上京してからというもの、年に数回の故郷への帰省が、年に一回になり、数年に一回になっていった。刺激に満ち溢れた東京での日々。故郷を思い返すことは次第になくなっていった。

慌ただしくも充実した日々を過ごす中、祖母が入院したとの知らせがあった。久しぶりに再会した祖母はかつての姿とは少し変わっていた。頬は痩せこけ、何かにつけて憎まれ口を叩いていた祖母のかつてのエネルギッシュな姿はなりを潜めていた。

それから、まとまった休みがあると、介護施設で過ごす祖母の元に顔を出すようにした。会う度に祖母は花が咲いたような満開の笑顔を私に見せ、色々な話をしてくれた。「忙しいのにわざわざ来てくれてありがとう」と何度も何度も同じことを言った。

振り返れば、祖母は昔から本当によく自分を可愛がってくれた。孫の中で自分が一番若かったこともあるかもしれない。

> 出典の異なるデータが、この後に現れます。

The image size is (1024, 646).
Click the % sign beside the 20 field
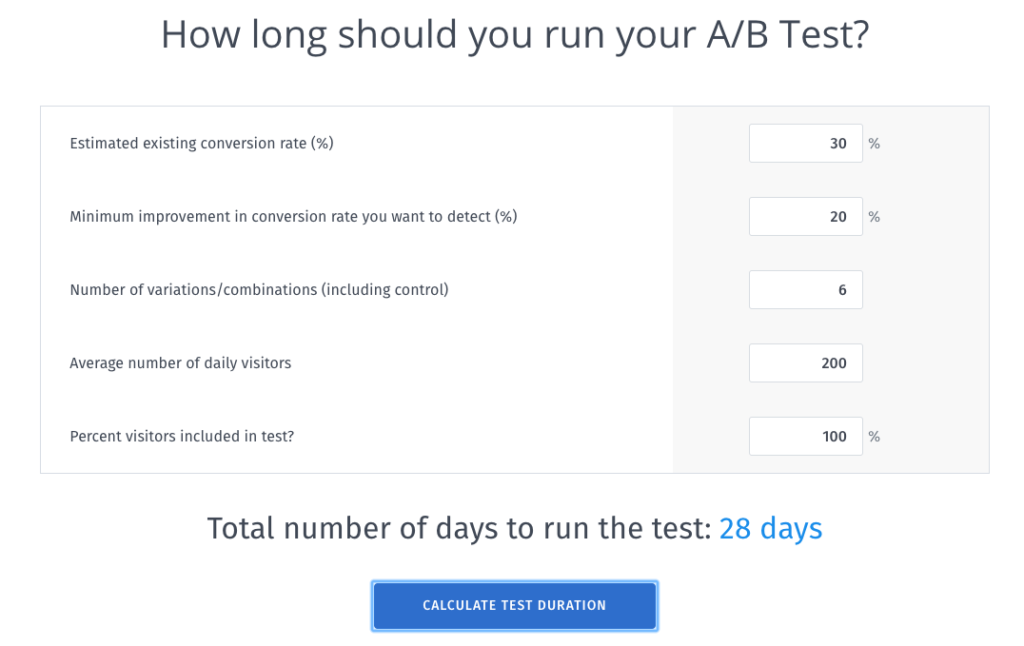click(x=874, y=217)
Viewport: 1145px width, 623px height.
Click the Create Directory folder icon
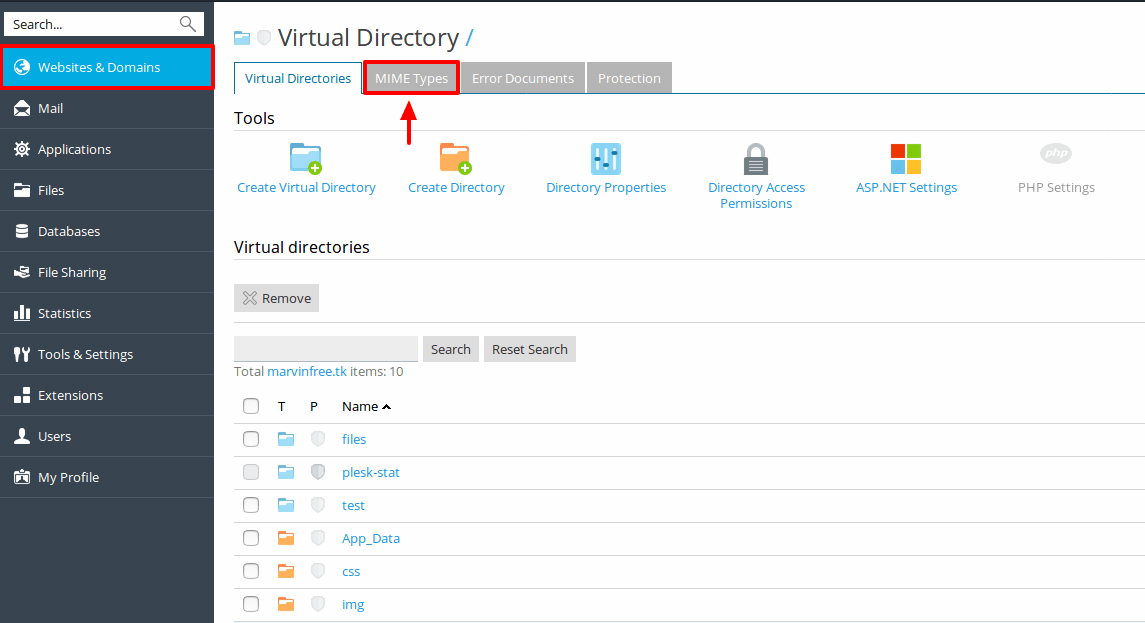(456, 159)
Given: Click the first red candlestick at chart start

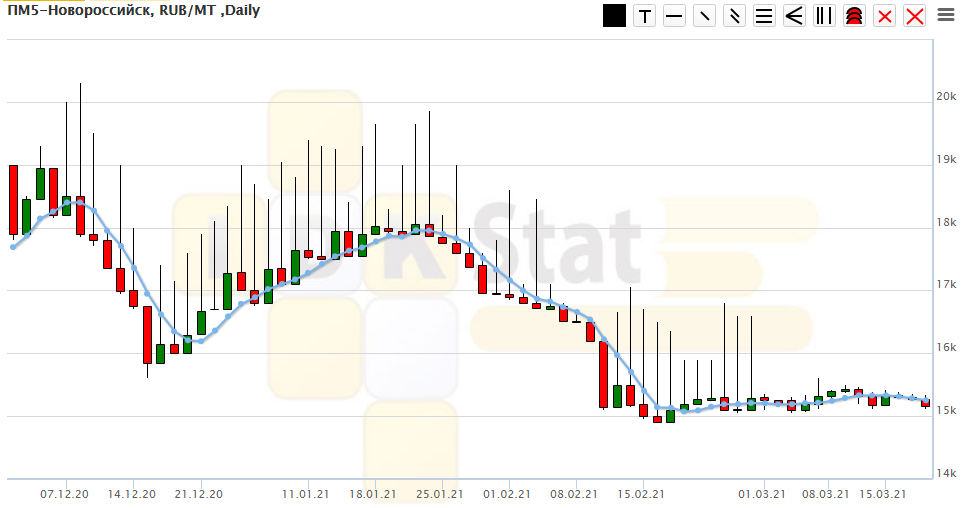Looking at the screenshot, I should tap(14, 200).
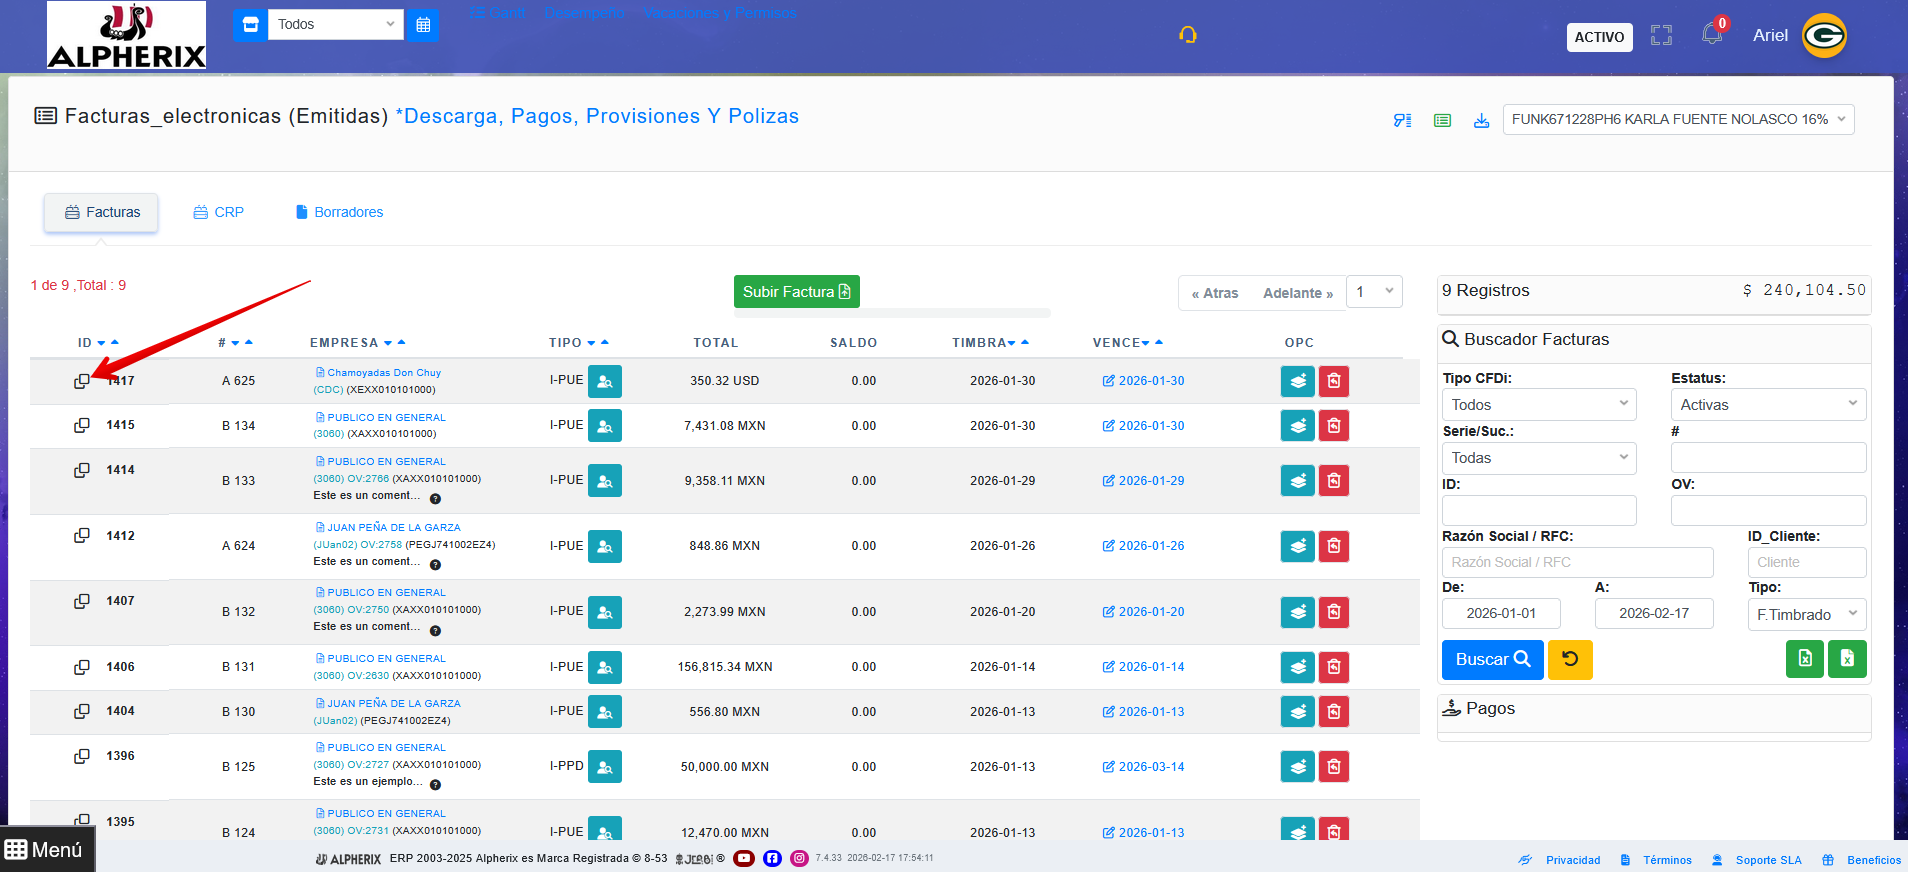Sort EMPRESA column descending with the down arrow
Screen dimensions: 1908x872
coord(388,343)
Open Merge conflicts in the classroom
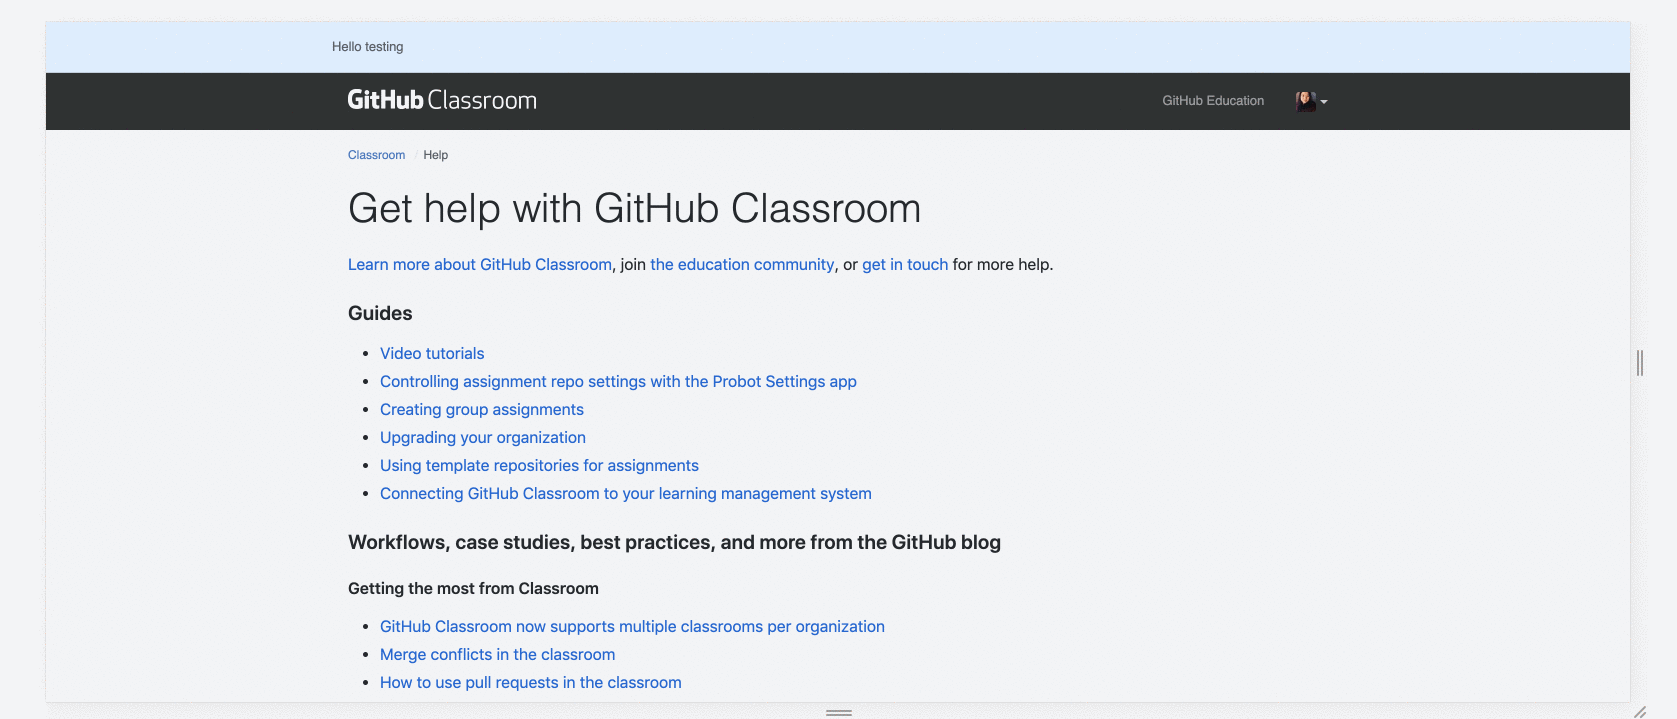 498,655
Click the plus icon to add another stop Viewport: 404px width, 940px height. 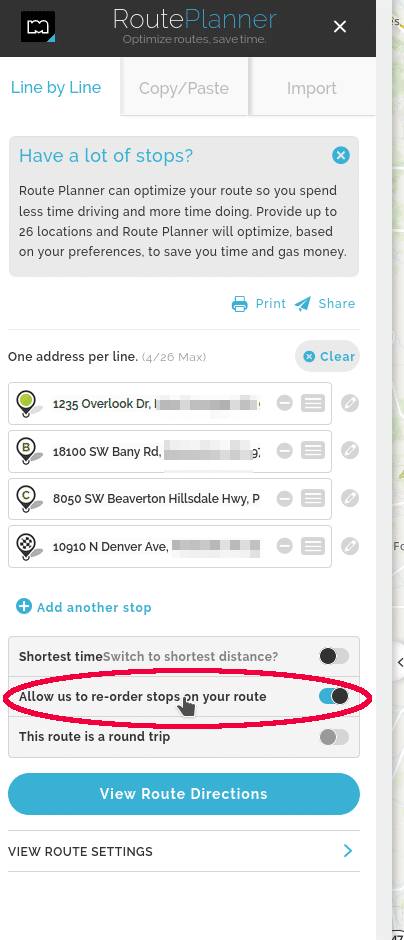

私はよく、祖母の家に行きたいと駄々をこねては、独特な香りがする祖母の家で一緒に蕎麦を食べ、テレビを見て、豆電球の灯った天井を眺めながら眠りについた。えもいわれぬ、心地良い安らぎを感じると共に、少し「大人」になった気がした。

社会人になり、数年の時が経ち、慌ただしさは輪を掛けるように増していった。目の前の仕事に忙殺され、テンポの速いメトロノームのような無機質な日々を過ごした。祖母と顔を合わせるのは年に一度の帰省時だけ。会う度、祖母の力強さは失われていった。

ある仕事が佳境を迎えていた時、祖母が亡くなったと連絡があった。私は葬式には行けなかった。いや、行かなかったのかもしれない。当時の私は、目の前の仕事を完遂することが祖母のためになると思っていた。いや、思い込ませていたのかもしれない。今でも、葬式に行けなかった後悔が頭の片隅に残っている。

今年、生まれて初めて一人で墓参りをした。勝手もよく分からないが、子供の頃の大人たちの姿を思い返し、見よう見まねで祖父母の前で手を合わせた。何だか少し、「大人」になった気がした。